I have been thoroughly amused by all this talk about a “civil war” within the Republican Party, supposedly due to divisive “conservative” factions who, going rogue, are disturbing the Newtonian equilibrium of “mainstream” party regulars. What balderdash.
The present tension between conservative, moderate and liberal branches of the GOP, not to mention the differing relative priorities of the components of the Reaganite triad of economic, national security, and social conservatives, is at least as old as the struggle between the old Taft and Eisenhower struggle, and even more relevant to today’s discussion, Ronald Regan’s challenge to Gerald Ford, then a sitting president, albeit by appointment of the departing, defeated Richard Nixon. Reagan then followed up his defeat with a victory over George Bush, Senior, in 1980, another classic contest between conservative “insurgents” and mainstream, blue-blood Republicans.
As a young politico in St. Louis in 1976, serving as a kind of pro bono legal counsel for the major Reagan fundraiser in Missouri, the late William McBride Love, I was active in the caucus process in which Reagan challenged President Ford in the Show Me State.
What was novel in those primary caucuses was the recruitment of formerly Democratic Baptists and Catholics, primarily motivated by the 1973 Supreme Court decisions legalizing abortion for all nine months of pregnancy in every state of the union, and the mobilization of existing conservative constituencies — Cold Warriors, Second Amendment advocates, free-marketeers and the like. Some of these people would eventually make up the as yet unheralded cohort, “Reagan Democrats.” These would coalesce with the older, long-standing conservative factions into the tripartite Reagan coalition.

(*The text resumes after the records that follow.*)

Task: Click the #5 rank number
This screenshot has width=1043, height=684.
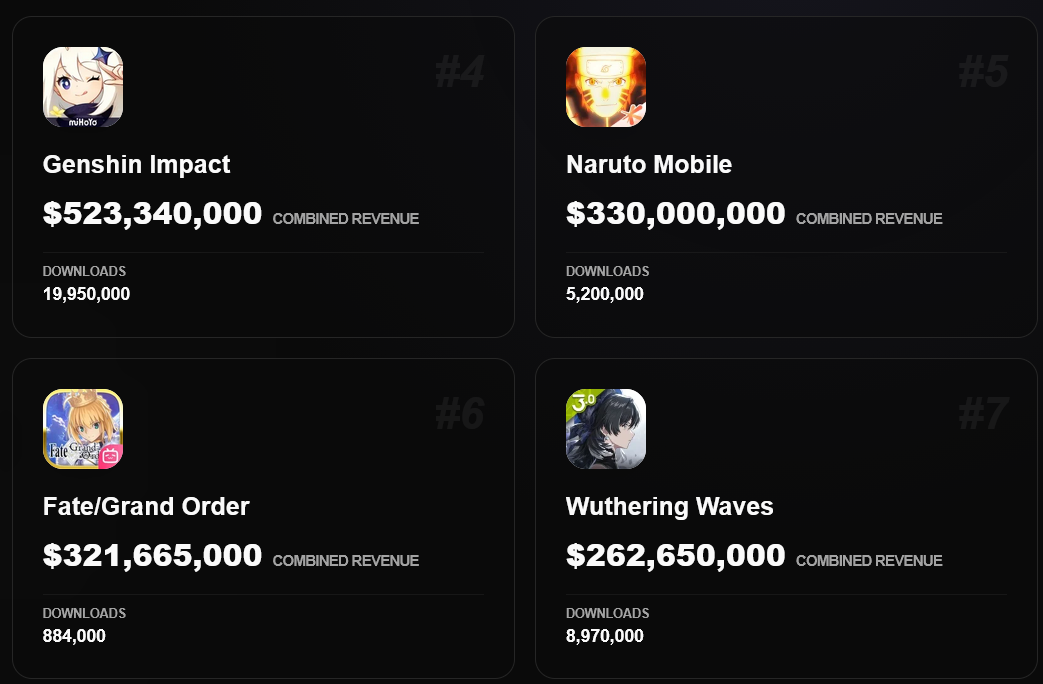Action: point(983,72)
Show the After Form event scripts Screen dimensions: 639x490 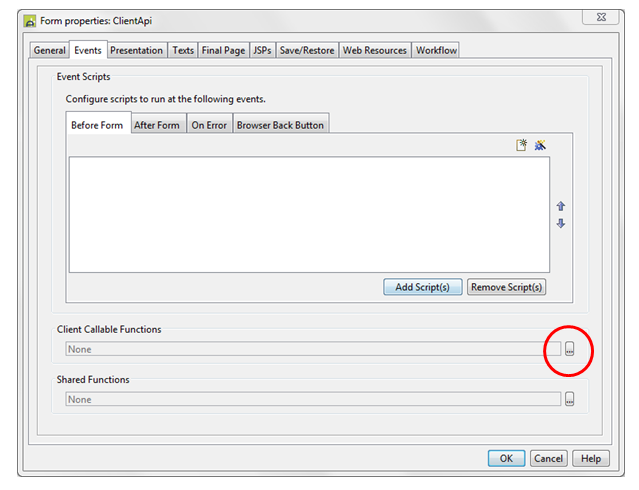[158, 125]
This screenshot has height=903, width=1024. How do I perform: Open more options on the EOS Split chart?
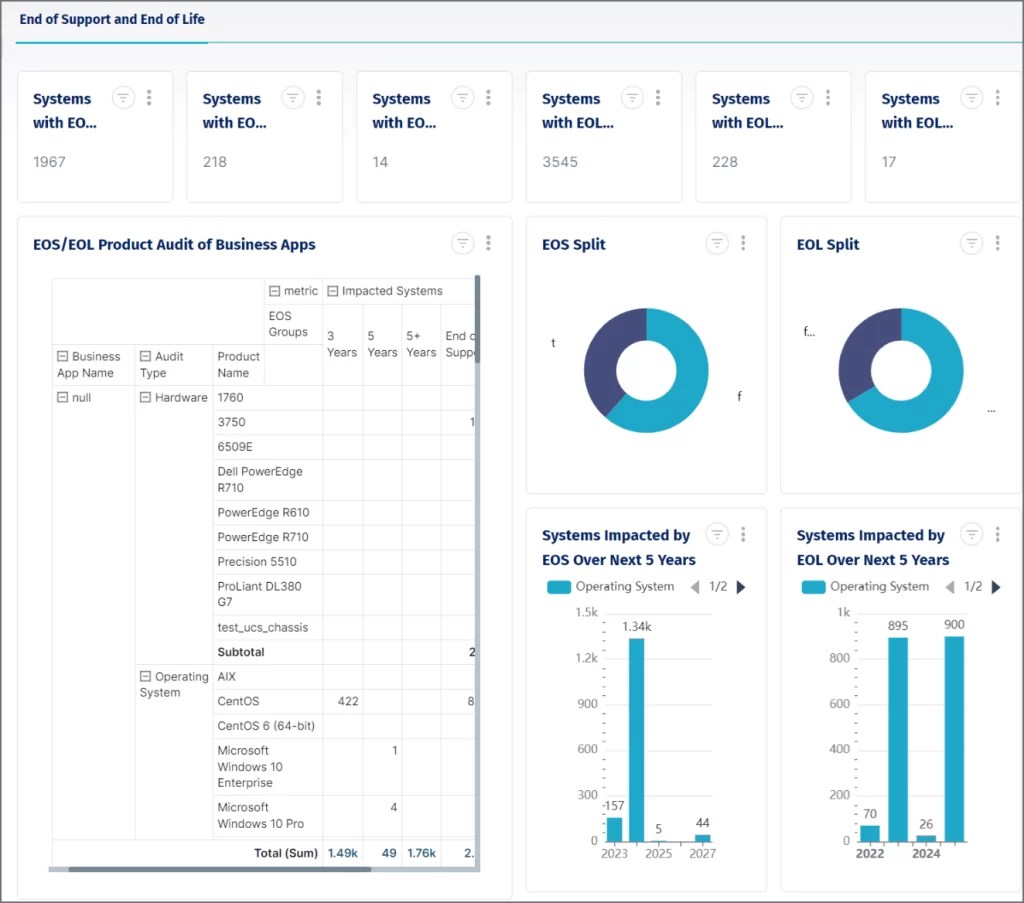(x=741, y=242)
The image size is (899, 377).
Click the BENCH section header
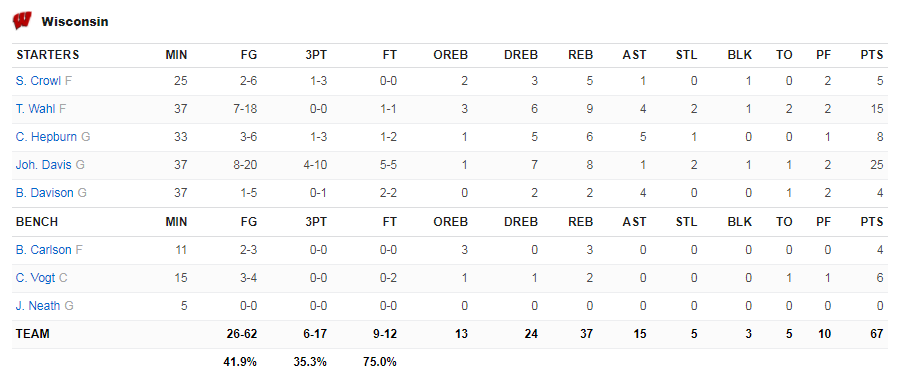pyautogui.click(x=37, y=222)
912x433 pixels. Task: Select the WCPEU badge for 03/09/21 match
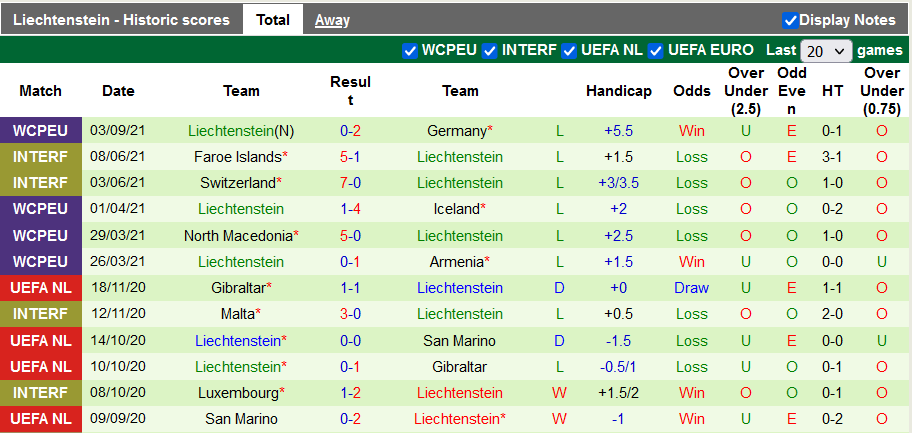(41, 131)

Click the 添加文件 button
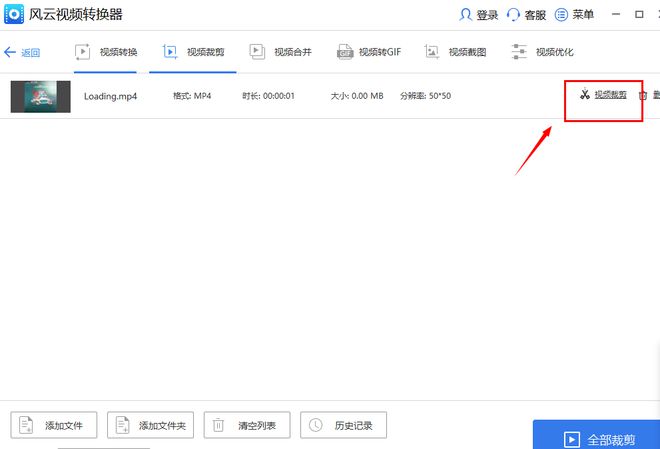(54, 425)
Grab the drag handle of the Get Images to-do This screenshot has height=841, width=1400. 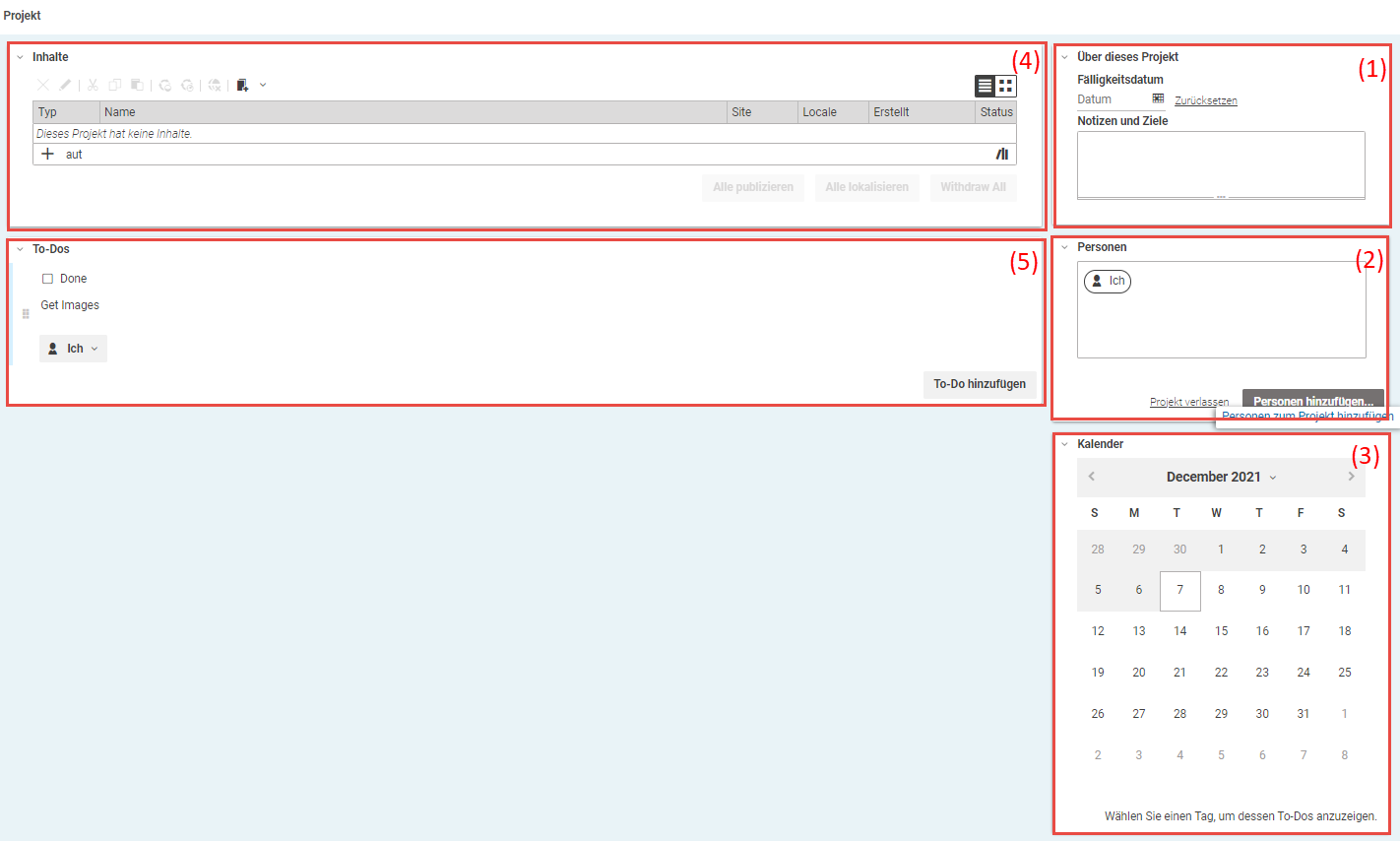coord(26,314)
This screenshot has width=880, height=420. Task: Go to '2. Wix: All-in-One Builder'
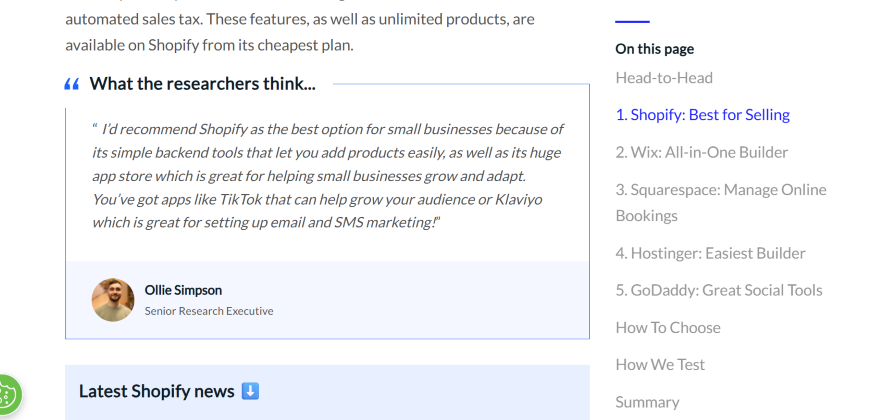[x=701, y=152]
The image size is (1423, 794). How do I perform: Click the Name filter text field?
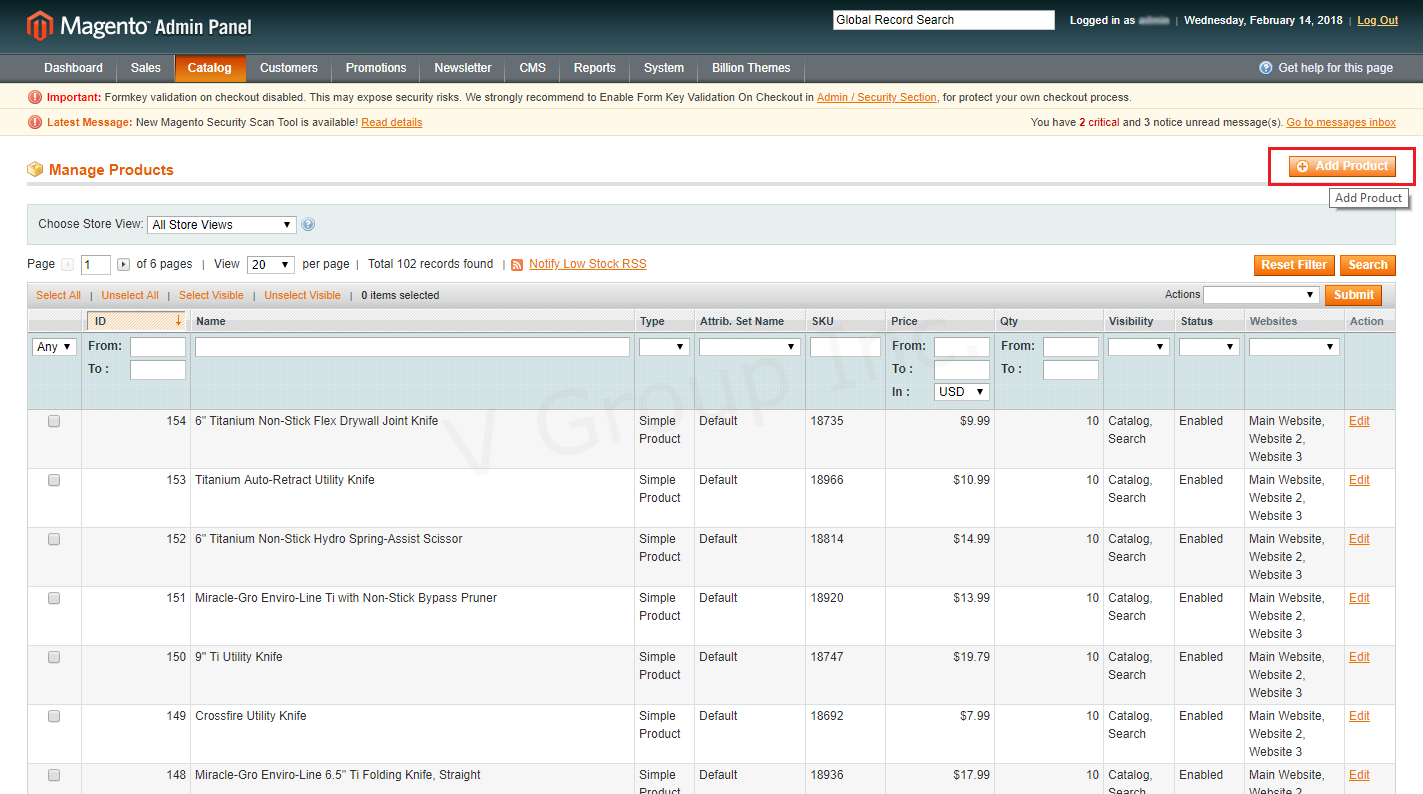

Reagan barely lost the primary to Gerald Ford, who went on to run a very close but losing campaign to the feckless Jimmy Carter. However, the Great Communicator lived to fight another day, defeating George H. W. Bush in the 1980 presidential primary.
It should be recalled that both the 1976 and 1980 Republican primaries were hard-fought, bare-knuckled battles to the death, metaphorically speaking of course. Yet, recall that Reagan did choose Bush for his vice-presidential candidate. Eventually, the Bush campaign manager, James Baker, became his chief of staff.
Looking at the smashing Republican victory here in my adopted Commonwealth of Virginia, Bob McDonnell, the new Governor-Elect, won a campaign focusing on the most pressing issues du jour, jobs and economic growth. Moreover, he is a military man and solid social conservative. There is not single person in either the right-to-life or pro-family movements who doubts McDonnell’s credentials on these matters. The man prudently addressed the overwhelming concerns of the majority of Virginians while remaining grounded in the other two constituencies of the conservative coalition. It seems to have been a winning combination.
So we have all seen this picture of “civil war” within the herd of pachyderms before. With the benefit of hindsight, none of these kerfuffles have permanently damaged the party. In fact, these political struggles appear, in retrospect, to be quite civil.
Most of the prattling about division in the Republican ranks comes from those who wish the GOP only harm or actually favor one faction over another, i.e., the center-left over the center-right. Their views should be severely discounted.
Moreover, the fact that one set of issues or one leg of the three-legged stool of the conservative coalition might be under- or over-emphasized in any given time or place or jurisdiction is entirely defensible on prudential grounds. Democrats do it every day depending on whether they are running in west Texas, San Francisco, Montana or Missouri.
The best thing the Republican Party can do is to follow my Grandfather’s advice: Age quod agis (“Do what you’re doing”)!